Driving to work on Tuesday I passed a beat up old moving van. Box truck. It was white with paint peeling and missing in places. It was dirty, dented, obviously old, and it looked the sort of exterior that must hide an equally run down and unattractive interior. I imagined all sorts of mechanical trouble from a truck that run down. Suspension problems, transmission, etc.
The company name painted on the side of the truck was “Grace.” That was it. It wasn’t “Grace Moving Co.,” or “Grace, Inc.,” but simply “Grace.” And the company logo looked fine. No peeling or dirt there. It was like the company had just bought this old truck and placed their logo on it, brand new.
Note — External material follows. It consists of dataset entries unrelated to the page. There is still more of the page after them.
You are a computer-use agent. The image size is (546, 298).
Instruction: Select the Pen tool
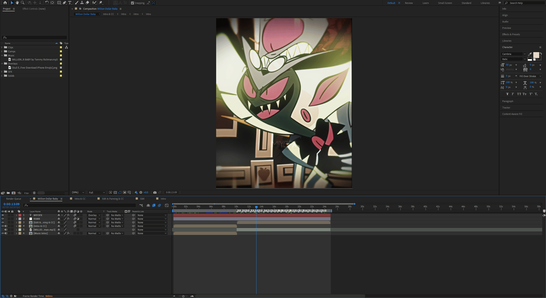[x=64, y=3]
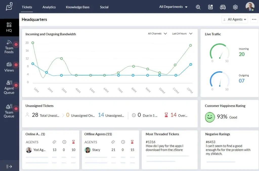This screenshot has width=259, height=171.
Task: Open the feeds notification icon in top bar
Action: click(x=210, y=7)
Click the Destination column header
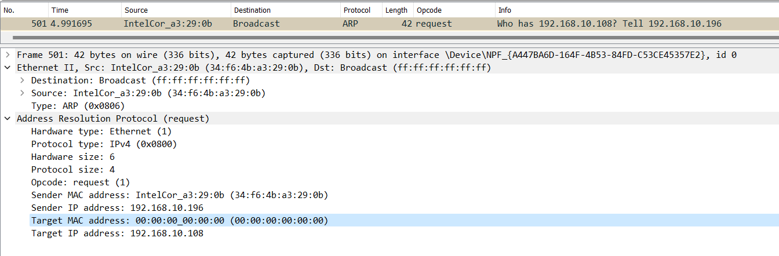Viewport: 779px width, 256px height. pyautogui.click(x=285, y=10)
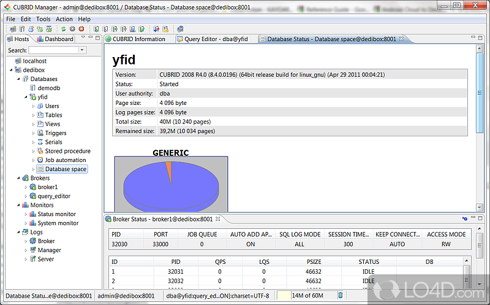Close the Database Status tab
The width and height of the screenshot is (490, 305).
pos(402,39)
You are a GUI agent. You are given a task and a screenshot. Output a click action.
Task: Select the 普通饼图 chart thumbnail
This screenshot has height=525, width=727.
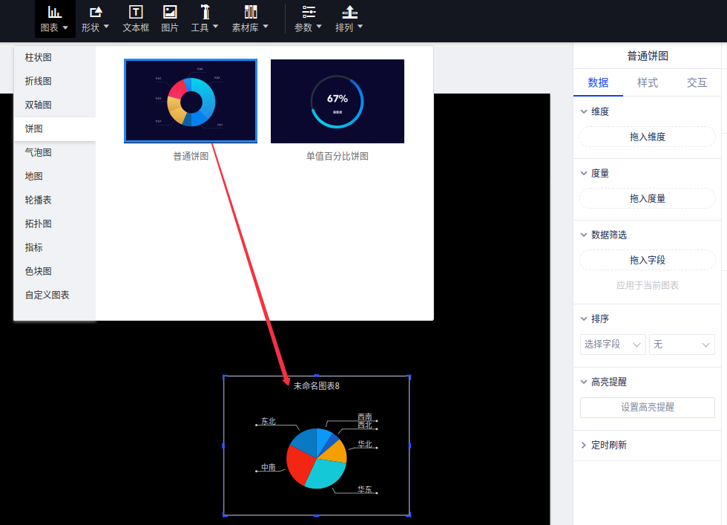click(191, 101)
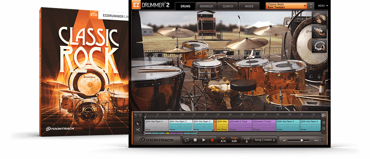The image size is (370, 159).
Task: Open the MENU dropdown
Action: pos(323,6)
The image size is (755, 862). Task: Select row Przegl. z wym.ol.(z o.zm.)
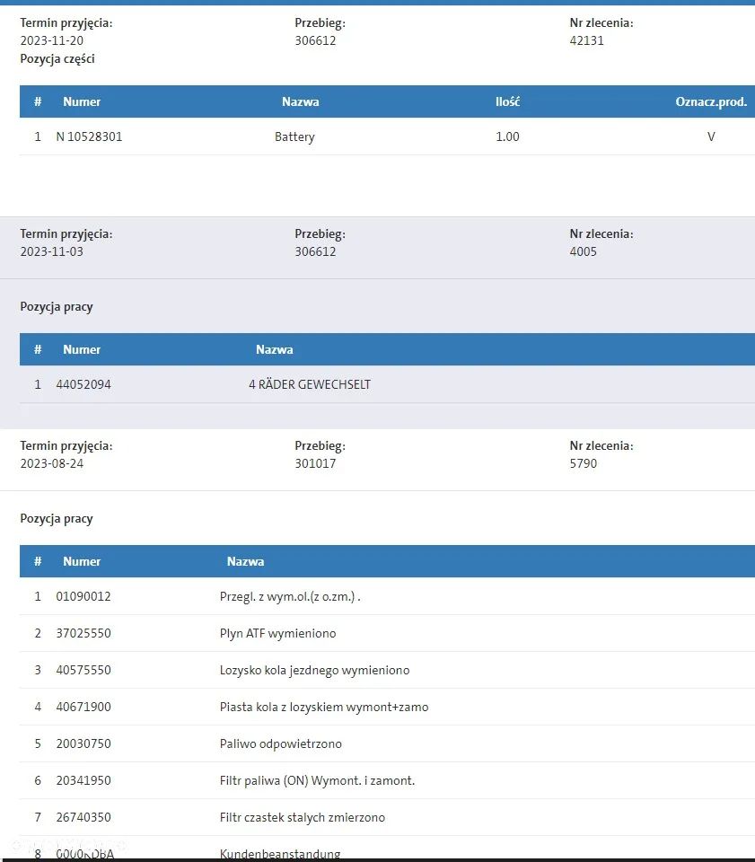pos(387,596)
The value of that truck was not in the truck itself, per se, but in that truck’s being owned by Grace. Grace listed that truck as an asset on their balance sheet. Whatever I thought of its usefulness, it did useful work for them. Whatever I thought of its reliability, they would repair it when it broke down. Whatever I thought of its appearance, they still put their logo on the side to identify it as theirs.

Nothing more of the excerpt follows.